OpenAI's launch material focused on five benchmark categories: software engineering, instruction following, multi-turn conversation, long-context reasoning, and multimodal video understanding. The numbers below are taken from the launch post and were widely reported in industry coverage.[1][2][12]

| Benchmark | What it measures | GPT-4.1 | GPT-4o | Notes |
|---|---|---|---|---|
| [SWE-bench Verified](/wiki/swe-bench) | Real GitHub issues solved end to end | 54.6% | 33.2% | +21.4 points; 23 of 500 unrunnable problems excluded[1] |
| Aider polyglot diff | Multi-language code edit accuracy | 52.9% | ~18% | More than double GPT-4o; beats GPT-4.5 by 8 points[12] |
| Scale [MultiChallenge](/wiki/multichallenge) | Multi-turn instruction following | 38.3% | 27.8% | +10.5 points; uses Scale AI's evaluator model[1] |
| OpenAI internal IFEval style | Constraint compliance | 87.4% | 81.0% | Verifiable instructions such as length and format[13] |
| Internal complex instruction set | Multi-step format and ordering | 49% | 29% | OpenAI's internal eval over hard prompts[2] |
| [MMLU](/wiki/mmlu) | Academic knowledge | 90.2% | 85.7% | First non-reasoning OpenAI model above 90%[13] |
| [GPQA Diamond](/wiki/gpqa_diamond) | Graduate-level science | 66.3% | 53.6% | Hard science questions[1] |
| [MMMU](/wiki/mmmu) | Multimodal college exam questions | 74.8% | 68.7% | Image and chart understanding[2] |
| [MathVista](/wiki/mathvista) | Multimodal math reasoning | 72.2% | ~63% | Diagram-rich math problems[2] |
| Video-MME (long, no subs) | Long video QA | 72.0% | 65.3% | 30 to 60 minute videos with no transcripts[1] |
| OpenAI MRCR | Multi-document long-context recall | 72%* | <50% | Performance maintained across 1M token prompts[1] |
| Graphwalks | Multi-hop reasoning over graphs | 61.7% | 41.7% | New benchmark released alongside the launch[2] |
| Needle-in-a-haystack (1M tokens) | Recall across full window | 100% | n/a | Perfect across all positions in the 1M context[12] |

*MRCR results are reported on a curve as context grows; the value here is the headline figure OpenAI quoted near the 1M token end of the curve.[1]

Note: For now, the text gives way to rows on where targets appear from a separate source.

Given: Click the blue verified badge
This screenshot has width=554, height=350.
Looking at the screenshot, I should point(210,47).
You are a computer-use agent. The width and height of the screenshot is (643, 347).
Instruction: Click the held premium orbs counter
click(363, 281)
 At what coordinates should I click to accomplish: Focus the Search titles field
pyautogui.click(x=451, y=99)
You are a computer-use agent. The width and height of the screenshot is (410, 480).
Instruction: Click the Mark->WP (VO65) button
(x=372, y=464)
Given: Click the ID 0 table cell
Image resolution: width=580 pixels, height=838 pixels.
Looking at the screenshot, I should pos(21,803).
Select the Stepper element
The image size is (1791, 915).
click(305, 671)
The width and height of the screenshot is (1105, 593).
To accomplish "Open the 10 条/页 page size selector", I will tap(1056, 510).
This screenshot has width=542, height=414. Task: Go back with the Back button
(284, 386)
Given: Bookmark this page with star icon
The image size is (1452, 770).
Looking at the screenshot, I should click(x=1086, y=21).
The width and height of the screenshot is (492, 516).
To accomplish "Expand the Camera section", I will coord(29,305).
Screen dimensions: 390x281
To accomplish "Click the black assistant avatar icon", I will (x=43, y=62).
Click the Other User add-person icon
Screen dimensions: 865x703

The benchmark numbers for GPT-4.1 nano are noticeably lower than the flagship but still strong for a small model. OpenAI reported 80.1% on MMLU, 50.3% on GPQA Diamond, and 9.8% on Aider polyglot for the nano variant, all of which exceeded the corresponding GPT-4o mini scores. GPT-4.1 mini fell between the two on most evaluations and matched the GPT-4o flagship on several mainstream knowledge tests despite being substantially cheaper to run.[1][10]

## How good is GPT-4.1 at coding?

OpenAI built the GPT-4.1 family with software engineering as its primary success metric. The most cited number from the launch is the SWE-bench Verified score of 54.6%, an absolute jump of 21.4 points over GPT-4o and 26.6 points over the larger GPT-4.5 Preview. SWE-bench Verified is a curated subset of the [SWE-bench](/wiki/swe-bench) dataset created by OpenAI itself in late 2024 to remove badly specified or unverifiable problems, and a score above 50% places GPT-4.1 in the same range as the leading reasoning-focused models from competing labs at the time.[1][14]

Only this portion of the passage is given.